AIC-CCMB

Lookback in to CPHMS monthly webinars: Delving into the brain using organoids

In the CPHMS human-relevant webinar series in the month of April, we had Dr Pavithra Chavali who spoke about how organoids are being used to understand neurodegenerative diseases. While various animal models, such as mouse or fruit flies have been used to study brain biology, Dr Chavali highlighted the vast differences in not just size but also structure between various animal and human brains. For example, mouse brain is “lissencephalic”, which literally means “smooth brain” or they lack the characteristic folding observed in human brains. She added that while organoids were much smaller, size is often not reflective of the complexity. For example, dolphin and elephant brains are bigger than human brain; however, “cognition as we understand” is not higher in elephants versus humans. 
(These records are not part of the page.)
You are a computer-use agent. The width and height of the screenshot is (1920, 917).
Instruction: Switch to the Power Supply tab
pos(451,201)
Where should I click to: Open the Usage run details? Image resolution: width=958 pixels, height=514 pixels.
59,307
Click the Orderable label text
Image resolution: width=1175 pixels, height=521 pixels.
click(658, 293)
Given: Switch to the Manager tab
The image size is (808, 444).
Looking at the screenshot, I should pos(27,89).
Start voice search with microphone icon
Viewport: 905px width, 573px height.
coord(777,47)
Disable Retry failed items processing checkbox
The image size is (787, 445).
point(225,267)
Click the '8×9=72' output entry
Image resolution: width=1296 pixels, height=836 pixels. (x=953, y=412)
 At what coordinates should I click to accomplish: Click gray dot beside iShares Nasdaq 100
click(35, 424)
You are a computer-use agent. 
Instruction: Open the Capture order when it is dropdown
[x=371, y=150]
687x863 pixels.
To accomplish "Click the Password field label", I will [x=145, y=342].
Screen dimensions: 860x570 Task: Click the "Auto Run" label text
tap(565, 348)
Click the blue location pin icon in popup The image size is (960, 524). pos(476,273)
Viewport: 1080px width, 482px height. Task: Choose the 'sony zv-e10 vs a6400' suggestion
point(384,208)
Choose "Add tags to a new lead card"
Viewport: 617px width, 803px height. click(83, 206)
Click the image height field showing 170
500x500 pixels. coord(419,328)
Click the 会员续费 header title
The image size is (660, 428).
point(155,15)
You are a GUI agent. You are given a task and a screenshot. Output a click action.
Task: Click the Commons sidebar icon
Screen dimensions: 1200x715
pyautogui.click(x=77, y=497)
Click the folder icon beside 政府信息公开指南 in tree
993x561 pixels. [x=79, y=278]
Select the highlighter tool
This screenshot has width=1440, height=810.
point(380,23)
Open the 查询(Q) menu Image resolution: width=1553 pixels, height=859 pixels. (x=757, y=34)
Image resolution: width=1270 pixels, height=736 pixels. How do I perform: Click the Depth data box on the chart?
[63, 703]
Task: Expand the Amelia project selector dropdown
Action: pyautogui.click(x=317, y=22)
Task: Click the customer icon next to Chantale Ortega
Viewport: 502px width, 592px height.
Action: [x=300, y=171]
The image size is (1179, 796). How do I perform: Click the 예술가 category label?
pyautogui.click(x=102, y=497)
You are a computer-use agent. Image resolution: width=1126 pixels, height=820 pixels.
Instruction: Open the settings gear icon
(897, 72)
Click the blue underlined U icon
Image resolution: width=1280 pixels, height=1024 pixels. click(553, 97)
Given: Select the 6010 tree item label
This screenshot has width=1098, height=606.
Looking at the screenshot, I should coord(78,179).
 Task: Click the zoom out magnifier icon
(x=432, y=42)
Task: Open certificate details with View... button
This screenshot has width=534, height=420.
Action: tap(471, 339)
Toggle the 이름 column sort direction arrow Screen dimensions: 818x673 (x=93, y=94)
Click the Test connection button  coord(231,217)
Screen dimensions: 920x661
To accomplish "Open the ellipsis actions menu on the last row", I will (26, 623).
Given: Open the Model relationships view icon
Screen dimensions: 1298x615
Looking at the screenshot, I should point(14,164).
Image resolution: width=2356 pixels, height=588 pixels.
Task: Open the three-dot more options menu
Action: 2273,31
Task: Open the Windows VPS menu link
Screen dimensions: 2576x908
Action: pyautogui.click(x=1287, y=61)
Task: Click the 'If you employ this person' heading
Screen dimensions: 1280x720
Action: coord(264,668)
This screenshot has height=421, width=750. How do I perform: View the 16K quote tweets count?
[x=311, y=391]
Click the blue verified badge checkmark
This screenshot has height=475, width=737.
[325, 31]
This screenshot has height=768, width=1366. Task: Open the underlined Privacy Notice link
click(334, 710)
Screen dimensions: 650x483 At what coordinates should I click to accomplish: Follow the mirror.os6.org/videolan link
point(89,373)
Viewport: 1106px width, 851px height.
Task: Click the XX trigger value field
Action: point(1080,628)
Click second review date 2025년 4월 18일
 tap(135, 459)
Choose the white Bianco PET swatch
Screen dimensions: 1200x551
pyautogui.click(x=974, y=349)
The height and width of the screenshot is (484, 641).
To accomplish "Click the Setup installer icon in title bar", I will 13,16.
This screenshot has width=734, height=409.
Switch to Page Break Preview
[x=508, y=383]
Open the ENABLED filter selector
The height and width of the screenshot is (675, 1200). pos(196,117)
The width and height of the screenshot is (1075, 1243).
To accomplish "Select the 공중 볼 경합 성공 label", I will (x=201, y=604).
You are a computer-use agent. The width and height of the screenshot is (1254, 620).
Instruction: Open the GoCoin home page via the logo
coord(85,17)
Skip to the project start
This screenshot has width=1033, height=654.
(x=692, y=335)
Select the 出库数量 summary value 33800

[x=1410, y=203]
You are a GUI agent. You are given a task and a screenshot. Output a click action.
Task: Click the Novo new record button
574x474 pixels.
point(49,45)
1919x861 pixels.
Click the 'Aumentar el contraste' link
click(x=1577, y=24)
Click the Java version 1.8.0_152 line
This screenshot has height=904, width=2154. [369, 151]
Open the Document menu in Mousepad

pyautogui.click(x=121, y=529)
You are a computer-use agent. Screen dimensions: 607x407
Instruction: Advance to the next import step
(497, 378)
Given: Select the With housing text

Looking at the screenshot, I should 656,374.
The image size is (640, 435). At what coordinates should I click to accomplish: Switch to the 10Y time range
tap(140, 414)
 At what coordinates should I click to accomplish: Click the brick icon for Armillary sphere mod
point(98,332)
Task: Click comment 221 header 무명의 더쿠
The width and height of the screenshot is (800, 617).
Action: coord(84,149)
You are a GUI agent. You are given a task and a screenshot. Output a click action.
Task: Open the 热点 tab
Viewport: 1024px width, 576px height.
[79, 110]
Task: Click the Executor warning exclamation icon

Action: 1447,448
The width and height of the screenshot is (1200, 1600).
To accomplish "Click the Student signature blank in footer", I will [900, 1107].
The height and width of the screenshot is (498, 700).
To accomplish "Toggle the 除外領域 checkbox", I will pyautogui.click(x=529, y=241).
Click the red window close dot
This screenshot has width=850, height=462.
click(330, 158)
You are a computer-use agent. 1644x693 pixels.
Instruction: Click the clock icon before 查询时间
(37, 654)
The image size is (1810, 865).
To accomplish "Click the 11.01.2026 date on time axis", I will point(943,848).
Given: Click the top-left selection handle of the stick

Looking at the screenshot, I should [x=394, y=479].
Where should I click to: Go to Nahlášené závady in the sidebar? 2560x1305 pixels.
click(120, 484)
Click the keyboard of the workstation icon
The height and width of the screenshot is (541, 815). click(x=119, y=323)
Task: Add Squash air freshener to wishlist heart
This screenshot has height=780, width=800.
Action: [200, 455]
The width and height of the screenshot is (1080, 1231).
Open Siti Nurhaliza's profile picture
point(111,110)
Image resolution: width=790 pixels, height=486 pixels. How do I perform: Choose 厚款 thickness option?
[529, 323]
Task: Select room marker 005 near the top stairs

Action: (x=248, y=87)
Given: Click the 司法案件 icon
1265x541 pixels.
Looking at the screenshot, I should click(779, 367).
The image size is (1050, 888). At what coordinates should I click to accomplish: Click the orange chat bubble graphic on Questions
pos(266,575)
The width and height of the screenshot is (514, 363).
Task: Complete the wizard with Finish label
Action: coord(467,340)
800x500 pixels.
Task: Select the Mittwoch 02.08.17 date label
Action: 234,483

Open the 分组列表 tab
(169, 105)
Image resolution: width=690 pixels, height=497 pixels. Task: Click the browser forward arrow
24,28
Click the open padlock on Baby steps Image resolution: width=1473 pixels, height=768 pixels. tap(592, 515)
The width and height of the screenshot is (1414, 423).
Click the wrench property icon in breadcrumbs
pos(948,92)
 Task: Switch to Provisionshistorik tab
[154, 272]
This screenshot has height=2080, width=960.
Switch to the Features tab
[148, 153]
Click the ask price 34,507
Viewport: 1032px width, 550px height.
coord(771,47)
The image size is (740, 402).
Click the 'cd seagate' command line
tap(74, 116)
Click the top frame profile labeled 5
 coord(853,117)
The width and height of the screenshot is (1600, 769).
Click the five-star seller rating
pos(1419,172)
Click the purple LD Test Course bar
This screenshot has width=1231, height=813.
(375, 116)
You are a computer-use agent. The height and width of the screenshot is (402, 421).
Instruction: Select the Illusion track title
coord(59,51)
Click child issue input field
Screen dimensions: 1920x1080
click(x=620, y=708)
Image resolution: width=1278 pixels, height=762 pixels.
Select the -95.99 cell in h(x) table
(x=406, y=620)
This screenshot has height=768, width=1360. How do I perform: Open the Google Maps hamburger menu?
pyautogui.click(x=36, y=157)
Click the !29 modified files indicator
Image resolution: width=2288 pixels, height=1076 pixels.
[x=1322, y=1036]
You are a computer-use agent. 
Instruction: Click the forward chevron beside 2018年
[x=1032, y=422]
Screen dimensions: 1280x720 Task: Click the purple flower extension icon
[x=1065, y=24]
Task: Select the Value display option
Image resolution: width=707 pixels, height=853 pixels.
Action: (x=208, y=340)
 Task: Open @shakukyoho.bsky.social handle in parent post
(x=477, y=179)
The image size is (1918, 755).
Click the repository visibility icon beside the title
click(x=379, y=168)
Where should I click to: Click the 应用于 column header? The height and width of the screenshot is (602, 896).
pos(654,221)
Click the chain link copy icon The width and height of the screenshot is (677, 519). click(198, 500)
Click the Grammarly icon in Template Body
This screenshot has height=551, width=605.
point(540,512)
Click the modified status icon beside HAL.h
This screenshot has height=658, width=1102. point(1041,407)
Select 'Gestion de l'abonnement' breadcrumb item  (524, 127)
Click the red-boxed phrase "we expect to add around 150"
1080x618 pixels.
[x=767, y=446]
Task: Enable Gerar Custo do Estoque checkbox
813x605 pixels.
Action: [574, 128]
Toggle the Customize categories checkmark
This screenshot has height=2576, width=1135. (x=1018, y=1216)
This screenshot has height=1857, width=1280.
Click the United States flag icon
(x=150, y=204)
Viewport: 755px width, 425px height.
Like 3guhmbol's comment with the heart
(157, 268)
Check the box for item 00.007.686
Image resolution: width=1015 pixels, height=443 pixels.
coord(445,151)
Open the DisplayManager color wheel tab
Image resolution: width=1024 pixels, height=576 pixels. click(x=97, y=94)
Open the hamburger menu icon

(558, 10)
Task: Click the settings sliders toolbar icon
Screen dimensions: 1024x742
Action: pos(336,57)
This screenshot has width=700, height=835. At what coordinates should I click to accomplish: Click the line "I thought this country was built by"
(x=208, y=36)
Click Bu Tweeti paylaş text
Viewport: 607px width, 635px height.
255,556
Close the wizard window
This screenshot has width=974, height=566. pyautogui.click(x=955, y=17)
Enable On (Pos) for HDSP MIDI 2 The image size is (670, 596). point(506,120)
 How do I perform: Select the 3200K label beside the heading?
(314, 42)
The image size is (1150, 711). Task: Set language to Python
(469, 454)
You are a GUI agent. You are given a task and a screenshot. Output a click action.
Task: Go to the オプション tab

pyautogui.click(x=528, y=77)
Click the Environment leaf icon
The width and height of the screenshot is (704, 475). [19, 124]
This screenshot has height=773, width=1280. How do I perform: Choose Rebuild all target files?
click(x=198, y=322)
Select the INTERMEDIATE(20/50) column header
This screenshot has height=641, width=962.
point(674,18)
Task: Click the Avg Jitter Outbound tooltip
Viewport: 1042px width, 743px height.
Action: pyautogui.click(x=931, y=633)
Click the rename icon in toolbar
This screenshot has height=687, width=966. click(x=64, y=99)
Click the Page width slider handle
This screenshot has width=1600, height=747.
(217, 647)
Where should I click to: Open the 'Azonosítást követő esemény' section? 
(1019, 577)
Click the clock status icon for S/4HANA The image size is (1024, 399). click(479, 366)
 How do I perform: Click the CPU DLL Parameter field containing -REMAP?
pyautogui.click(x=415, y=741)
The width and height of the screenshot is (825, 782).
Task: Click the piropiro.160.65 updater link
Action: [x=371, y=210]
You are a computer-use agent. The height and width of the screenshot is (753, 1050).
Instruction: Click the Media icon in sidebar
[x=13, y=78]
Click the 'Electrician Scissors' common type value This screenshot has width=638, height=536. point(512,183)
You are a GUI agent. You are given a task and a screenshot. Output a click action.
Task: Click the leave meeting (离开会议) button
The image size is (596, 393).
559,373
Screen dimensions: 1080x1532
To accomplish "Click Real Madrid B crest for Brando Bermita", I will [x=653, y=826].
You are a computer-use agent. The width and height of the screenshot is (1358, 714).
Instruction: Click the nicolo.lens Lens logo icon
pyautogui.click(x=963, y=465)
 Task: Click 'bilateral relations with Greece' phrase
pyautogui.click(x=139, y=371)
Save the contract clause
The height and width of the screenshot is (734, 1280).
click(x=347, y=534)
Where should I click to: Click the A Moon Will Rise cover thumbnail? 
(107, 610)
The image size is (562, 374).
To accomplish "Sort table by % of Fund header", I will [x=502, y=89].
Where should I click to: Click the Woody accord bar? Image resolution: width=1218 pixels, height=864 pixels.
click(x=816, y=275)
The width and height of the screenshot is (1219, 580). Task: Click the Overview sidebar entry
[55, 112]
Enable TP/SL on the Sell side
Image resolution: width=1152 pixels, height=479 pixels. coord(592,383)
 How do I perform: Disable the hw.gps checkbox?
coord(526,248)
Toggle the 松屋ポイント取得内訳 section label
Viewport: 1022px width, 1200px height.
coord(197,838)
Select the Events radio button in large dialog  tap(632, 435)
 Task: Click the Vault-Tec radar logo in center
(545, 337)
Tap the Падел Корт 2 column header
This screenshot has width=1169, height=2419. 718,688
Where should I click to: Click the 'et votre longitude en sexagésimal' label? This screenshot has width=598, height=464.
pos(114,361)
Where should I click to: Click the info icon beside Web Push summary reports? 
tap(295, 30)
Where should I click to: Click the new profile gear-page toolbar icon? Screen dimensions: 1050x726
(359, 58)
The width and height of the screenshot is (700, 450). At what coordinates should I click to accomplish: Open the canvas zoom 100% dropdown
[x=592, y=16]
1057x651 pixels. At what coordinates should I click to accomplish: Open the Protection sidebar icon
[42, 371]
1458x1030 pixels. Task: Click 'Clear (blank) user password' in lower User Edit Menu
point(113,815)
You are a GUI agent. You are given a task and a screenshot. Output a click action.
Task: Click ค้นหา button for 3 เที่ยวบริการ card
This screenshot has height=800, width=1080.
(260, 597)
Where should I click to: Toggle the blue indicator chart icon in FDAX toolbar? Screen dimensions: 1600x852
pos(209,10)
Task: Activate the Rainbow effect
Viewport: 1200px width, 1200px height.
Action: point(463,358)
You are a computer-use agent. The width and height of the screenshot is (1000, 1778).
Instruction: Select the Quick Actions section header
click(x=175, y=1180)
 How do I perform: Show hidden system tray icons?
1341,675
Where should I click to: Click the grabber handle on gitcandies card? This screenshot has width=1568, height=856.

In 2003, Yoshiki Sasai, a Japanese stem cell biologist, became the first person to show that a specific cocktail of chemicals when given to embryonic stem cells could give rise to self-organised 3D spheroids. Subsequently, further protocols were developed by Dr Madeline Lancaster (a scientist at the Medical Research Council Laboratory, University of Cambridge, UK) leading to creation of brain organoids that had similar architecture and cellular layers compared to the human brain. Studies have subsequently shown that a 20-day old organoid resembles the brain of a 6-month old fetus (second trimester of pregnancy). 

It is also possible to create organoids for specific regions of the brain, such as forebrain or a midbrain organoid. These organoids of different regions when cultured together can again self-assemble and organize. 

Dr Chavali then highlighted how these brain organoids are being used to understand neurodevelopmental and neurodegenerative disorders, cancer, and infections in the brain. For example, a condition called microcephaly, a neurodevelopment disorder observed in infection by Zika virus, leads to thinner layer of neurons, leading to smaller cortex and cognitive deficiency in children. This small brain phenotype is associated with a particular mutation in a gene. Interestingly, introducing this mutation in mice does not produce a microcephalic effect, indicating that this was a very human-specific trait, requiring the need for a human biology-relevant model to study it.  Indeed, when brain organoids were created using induced pluripotent cells reprogrammed using cells from a patient, they exhibited the small brain effect.

She also discussed examples how organoids were proving to be powerful windows into neurodevelopmental disorders, such as autism; brain evolution; and neural cancers. 

Thus, these brain organoids can be used as very powerful tools for disease modelling, understanding basic brain biology, and drug discovery.